(EXCERPT)
Construction of 3D hierarchical vascular networks in a cm-sized liver tissue using magnetic fields

Research Project

Project/Area Number	23K13291
Research Category	Grant-in-Aid for Early-Career Scientists
Allocation Type	Multi-year Fund
Review Section	Basic Section 20020:Robotics and intelligent system-related
Research Institution	Nagoya University
Principal Investigator	金恩恵名古屋大学, 未来社会創造機構, 研究員 (30972517)
Project Period (FY)	2023-04-01 – 2026-03-31
Project Status	Granted (Fiscal Year 2023)
Budget Amount *help	¥4,680,000 (Direct Cost: ¥3,600,000、Indirect Cost: ¥1,080,000) Fiscal Year 2025: ¥1,430,000 (Direct Cost: ¥1,100,000、Indirect Cost: ¥330,000) Fiscal Year 2024: ¥1,430,000 (Direct Cost: ¥1,100,000、Indirect Cost: ¥330,000) Fiscal Year 2023: ¥1,820,000 (Direct Cost: ¥1,400,000、Indirect Cost: ¥420,000)
Keywords	Micromanipulation / Magntic tweezer / Vascular network / Liver tissue / Magnetic field / 3D cellular structure / 3D vascular network / tissue engineering
Outline of Research at the Start	I will construct 3D hierarchical vascular networks in centimeter-sized live tissues in vitro using magnetic fields. The target size is a liver having 13cm of diameter and hierarchical vessels from portal vein to hepatic sinusoids.
Outline of Annual Research Achievements	In the first year, we designed magnetic tweezers for constructing 3D hierarchical vascular networks in a cm-sized liver tissue. In addition, we fabricated several patterns of vascular network in cellular structure in order to compare the efficiency of the vascular networks. For this, we fabricated several patterns of vascular networks; without vascular network, with vertical channel, and with 3D hierarchical channels. After 3 weeks, the cell viability of four samples were analyzed and we found that the tissue having 3D hierarchical channels show higher cell viability than others. From the result, we can see that the fabricated 3D hierarchical channels can supply the nutrient and oxygen to the cells in tissues and improve the cell condition after a long-term culture..

(Stored data)

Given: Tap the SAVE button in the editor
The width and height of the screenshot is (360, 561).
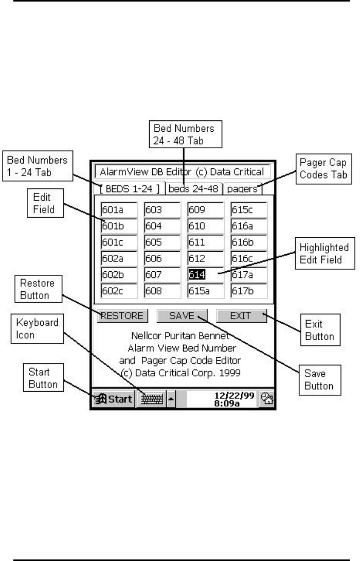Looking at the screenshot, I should (x=182, y=315).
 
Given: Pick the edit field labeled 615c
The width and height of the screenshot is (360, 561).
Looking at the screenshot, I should (x=249, y=209).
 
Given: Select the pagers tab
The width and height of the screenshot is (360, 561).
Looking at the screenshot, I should (x=242, y=188).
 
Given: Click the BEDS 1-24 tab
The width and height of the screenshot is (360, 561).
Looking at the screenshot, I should (x=131, y=188).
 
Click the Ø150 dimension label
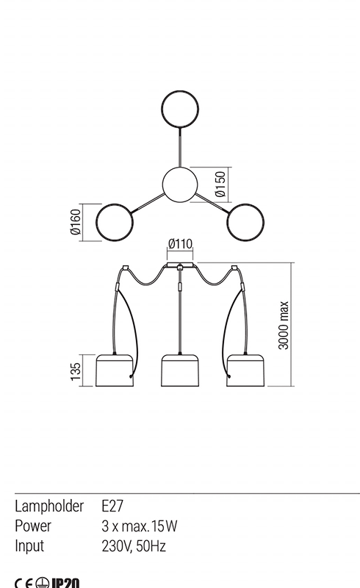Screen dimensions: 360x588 [221, 184]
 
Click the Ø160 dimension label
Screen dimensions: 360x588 [76, 222]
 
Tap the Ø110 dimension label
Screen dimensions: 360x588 [181, 244]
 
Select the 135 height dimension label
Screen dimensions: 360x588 [76, 371]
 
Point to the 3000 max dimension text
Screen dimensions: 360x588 [284, 325]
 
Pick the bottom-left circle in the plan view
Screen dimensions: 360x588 [96, 223]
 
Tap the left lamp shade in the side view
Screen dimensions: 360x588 [115, 370]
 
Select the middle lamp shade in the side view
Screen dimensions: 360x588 [180, 370]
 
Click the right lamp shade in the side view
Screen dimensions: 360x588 [245, 370]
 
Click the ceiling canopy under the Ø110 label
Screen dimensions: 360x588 [180, 265]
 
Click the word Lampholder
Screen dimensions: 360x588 [49, 506]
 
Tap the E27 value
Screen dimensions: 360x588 [112, 506]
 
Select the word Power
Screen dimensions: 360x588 [32, 526]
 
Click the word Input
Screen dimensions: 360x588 [29, 546]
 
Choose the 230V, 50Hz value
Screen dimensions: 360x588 [134, 546]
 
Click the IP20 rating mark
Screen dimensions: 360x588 [65, 583]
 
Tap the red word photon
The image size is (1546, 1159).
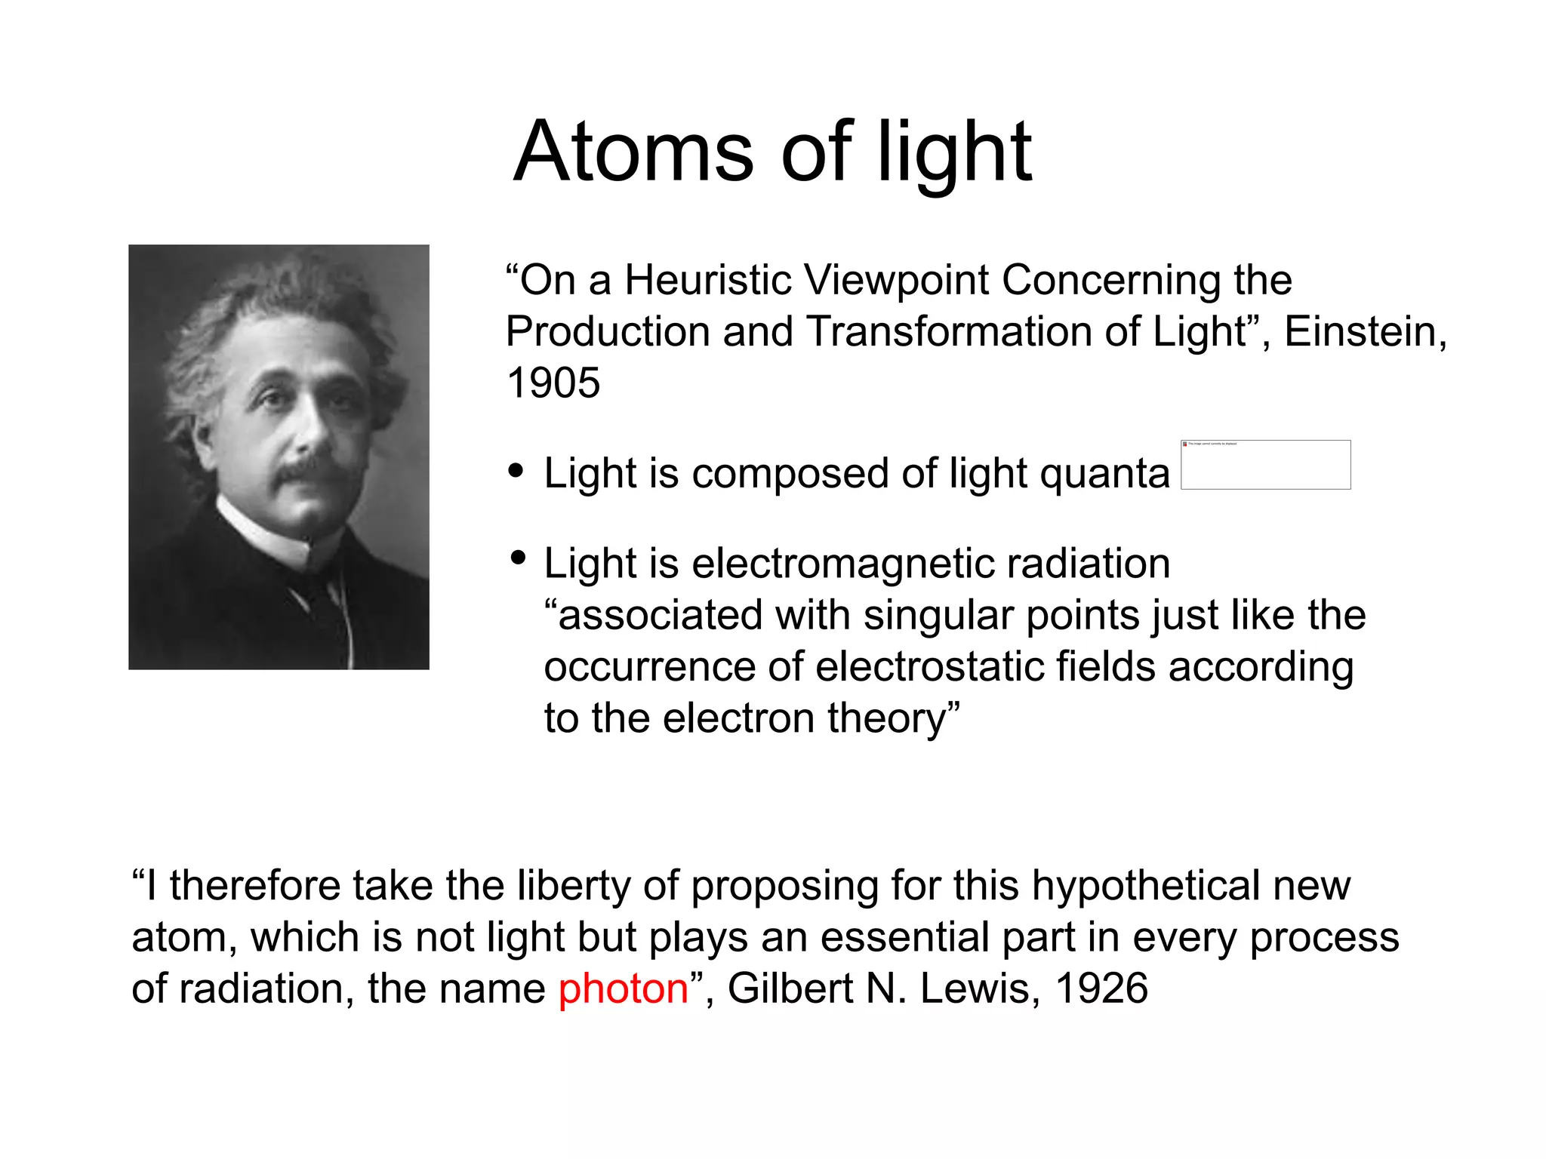pos(623,988)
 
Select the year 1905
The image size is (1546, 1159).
pos(553,383)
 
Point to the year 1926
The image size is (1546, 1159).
pos(1101,988)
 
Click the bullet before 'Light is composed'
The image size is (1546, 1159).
pos(516,471)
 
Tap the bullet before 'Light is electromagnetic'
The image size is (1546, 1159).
pos(518,558)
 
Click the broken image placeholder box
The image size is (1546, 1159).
pos(1265,465)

(TASKS TO CARRY OUT)
A – From the liver vascular network project page, copy out the passage that begins with the words containing "Research Project" and ends with "未来社会創造機構, 研究員 (30972517)".
B – Extend the liver vascular network project page past its last sentence.

(SOLVED TASKS)
A –
Research Project

Project/Area Number	23K13291
Research Category	Grant-in-Aid for Early-Career Scientists
Allocation Type	Multi-year Fund
Review Section	Basic Section 20020:Robotics and intelligent system-related
Research Institution	Nagoya University
Principal Investigator	金恩恵名古屋大学, 未来社会創造機構, 研究員 (30972517)

B –
Current Status of Research Progress	Current Status of Research Progress 2: Research has progressed on the whole more than it was originally planned. Reason In accordance with the original research plan, we designed the magnetic tweezers and verified the efficiency of channel networks by comparing tissue haing several patterns of vascular networks.
Strategy for Future Research Activity	In the next step, we will apply perfusable network within 3D cellular structure by adding circulation system and then to transform from the empty channels to vascular network, I will seed human umbilical vein endothelial cells (HUVECs) to the channels and perfuse the culture medium to the vascular networks. Finally, we will analyze cell condition and liver function of constructed tissue.